2. The method of claim 1 wherein the periodic signal is a clock signal electrostatically/capacitively coupled to the video circuit.

3. The method of claim 2 wherein the electrostatically/capacitively coupled clock signal is an FM modulating signal of a spread spectrum clock.

4. The method of claim 2 wherein the electrostatically/capacitively coupled clock signal is a carrier signal of a spread spectrum clock.

5. The method of claim 1 wherein f_n is the NTSC standard horizontal scan frequency of 15,734.26573 Hz and the predetermined fundamental frequency of the periodic signal is approximately 39.336 kHz (2.5 multiplied by f_h).

6. The method of claim 5 wherein the predetermined fundamental frequency of the periodic signal is rounded up or rounded down to an integral number.

7. The method of claim 1 wherein the predetermined fundamental frequency of the periodic signal is one of rounded up and rounded down to an integral number.

8. The method of claim 2 wherein the video circuit, and the electrostatically/capacitively coupled periodic signal are included within an integrated circuit having an underlying substrate of semiconductor material.

9. The method of claim 8 wherein the electrostatically/capacitively coupling is via respective capacitances coupled to the underlying substrate.

10. The method of claim 1 wherein the periodic signal is electrostatically/capacitively coupled to the video circuit.

11. The method of claim 10 wherein the video circuit, and the electrostatically/capacitively coupled periodic signal are included within a monolithic integrated circuit having an underlying substrate of semiconductor material.

12. The method of claim 11 wherein the electrostatic coupling is via capacitances to one of the underlying substrate and between component parts of the monolithic integrated circuit.

13. In a television receiver having a line scanned video display, apparatus for reducing the visual effects of an artifact in a line scan portion of the video signal display, the artifact being attributable to a periodic signal within the video passband coupled to a video processing path of a video circuit, the line scan having a frequency of f_h, comprising: means for selecting the frequency of the periodic signal, and means for predetermining the frequency of the periodic signal to be an odd harmonic of f_h/2.

14. The apparatus of claim 13 wherein the periodic signal is a clock signal electrostatically/capacitively coupled to the video circuit.

15. The apparatus of claim 14 wherein the electrostatically/capacitively coupled clock signal is an FM modulating signal of a spread spectrum clock.

16. The apparatus of claim 14 wherein the electrostatically/capacitively coupled clock signal is a carrier signal of a spread spectrum clock.
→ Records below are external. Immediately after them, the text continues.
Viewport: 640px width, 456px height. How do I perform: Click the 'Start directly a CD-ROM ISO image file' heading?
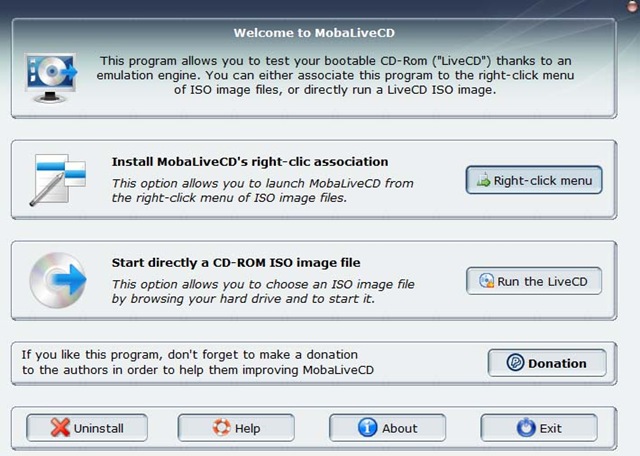(249, 263)
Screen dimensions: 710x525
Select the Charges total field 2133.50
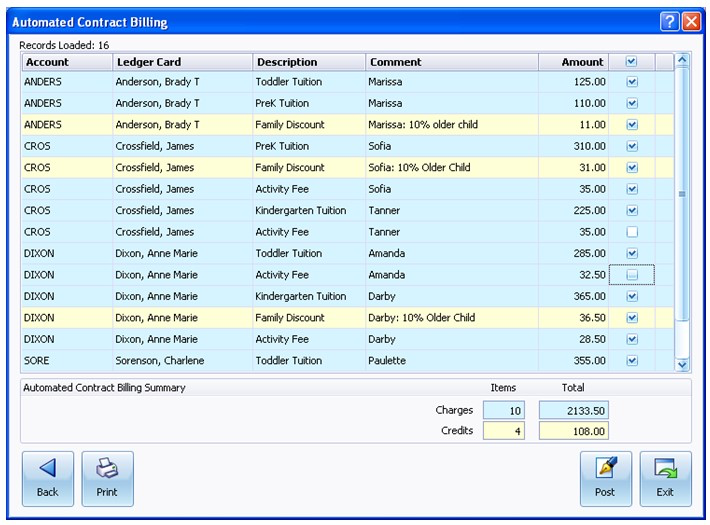[574, 410]
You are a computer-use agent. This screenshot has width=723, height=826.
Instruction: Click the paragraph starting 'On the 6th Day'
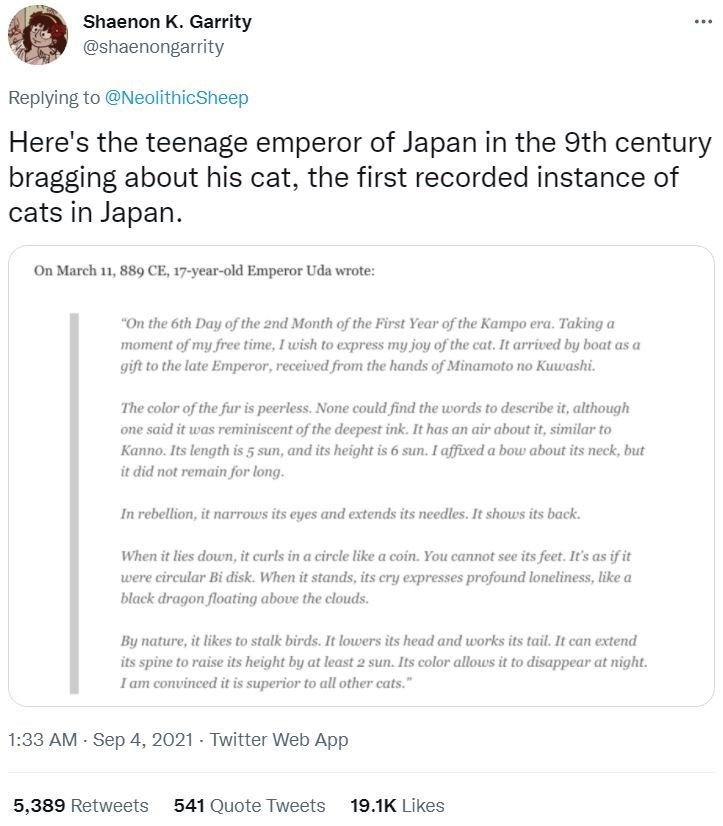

17. The apparatus of claim 13 wherein f_h is the NTSC standard horizontal scan frequency of 15,734.26573 Hz and the predetermined fundamental frequency of the periodic signal is approximately 39.336 kHz (2.5 multiplied by f_h).

18. The apparatus of claim 17 wherein the predetermined fundamental frequency of the periodic signal is one of rounded up and rounded down to an integral number.

19. The apparatus of claim 13 wherein the predetermined fundamental frequency of the periodic signal is rounded up or rounded down to an integral number.

20. The apparatus of claim 14 wherein the video circuit, and the electrostatically/capacitively coupled periodic signal are included within an integrated circuit having an underlying substrate of semiconductor material.

21. The apparatus of claim 20 wherein the electrostatically/capacitively coupling is via respective capacitances coupled to the underlying substrate.

22. The apparatus of claim 13 wherein the periodic signal is electrostatically/capacitively coupled to the video circuit.

23. The apparatus of claim 22 wherein the video circuit, and the electrostatically/capacitively coupled periodic signal are included within a monolithic integrated circuit having an underlying substrate of semiconductor material.

24. The apparatus of claim 23 wherein the electrostatically/capacitively coupling is via capacitances to one of the underlying substrate and directly between component parts of the monolithic integrated circuit.